Are the goals related to a jurisdiction's powers as delegated by the state? In particular, are the goals related to the health, safety, and welfare of the community? Is there an "essential nexus" between these goals, the actions of private parties, and the regulations or exactions imposed upon them? This is the Nollan test.

Are the burdens imposed on a property owner (particularly in an adjudicative setting) "roughly proportional" to the harm or burden created by the property owner upon the larger community? This is the Dolan Test.[52]

If a case appears to be within the Nollan-Dolan framework, is the regulation or exaction "legislative" or "adjudicatory?" A legislative regulation or exaction would be a policy affecting many properties, a type of property or a type of situation. An adjudicative regulation or exaction would be the application of a policy to a particular property under particular circumstances. If legislative, deference is shown to the jurisdiction and the burden of proof is on the property owner plaintiff.[53] If adjudicatory, the burden is on the jurisdiction to prove essential nexus and rough proportionality.

Is the condition imposed on potential development possessory or nonpossessory? In the decisions mentioned above, the Supreme Court appears to use heightened scrutiny and defer to the property owner where the condition imposed on the property owner is possessory—as was the case in both Nollan and Dolan.

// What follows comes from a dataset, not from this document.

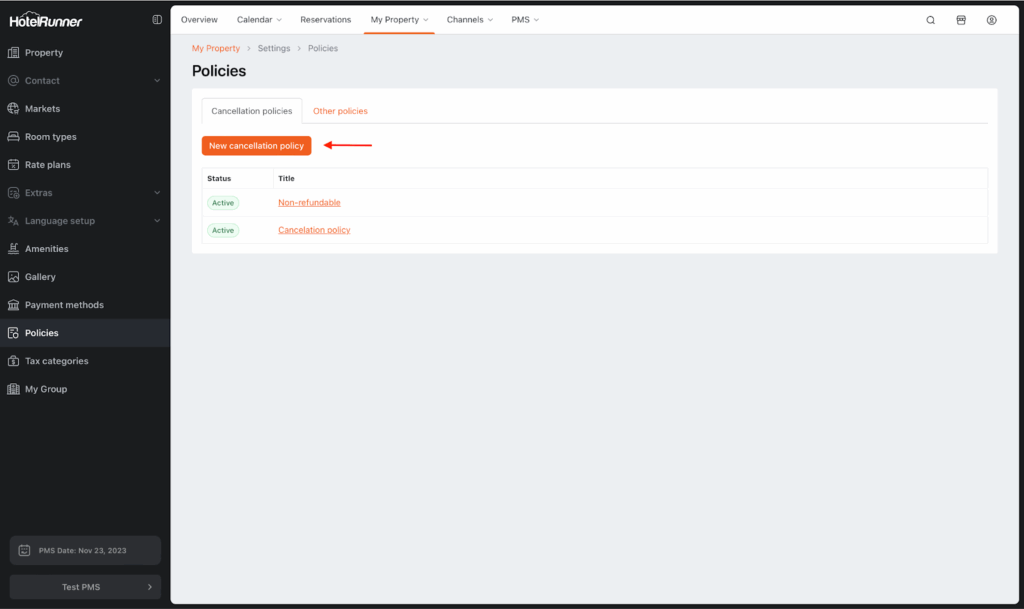Click the Payment methods bank icon

pos(14,305)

Possessory conditions include easements and dedications of land or waterways. These conditions infringe on an owner's ability to exclude others, which the court holds to be a fundamental aspect of property ownership. Nonpossessory conditions include impact fees, mitigation fees, and fees in lieu of land dedication.

Koontz, however, broke new ground by applying the Nollan-Dolan tests to nonpossessory interests (impact fees). Therefore, when imposing any condition on development or property utilization, it is prudent to always demonstrate an essential nexus between a legitimate State interest and the impacts or consequences of property owner actions and to ensure that the burden placed on the property owner is roughly proportional to the impacts being avoided or mitigated.

Deny an Owner Economically Viable Use of His Land

This invokes the three-part balancing test discussed in Penn Central:

  • The character of the governmental action
  • The economic impact of the regulation upon the claimant
  • The extent to which the regulation has interfered with property owner's distinct investment-backed expectations.

The Penn Centraldecision does not appear to provide any criteria or standards against which this balancing can be assessed. If a regulation or exaction denies all economically viable uses, however, then per Lucas, no balancing of interests is required because the regulation is a per se taking.[54]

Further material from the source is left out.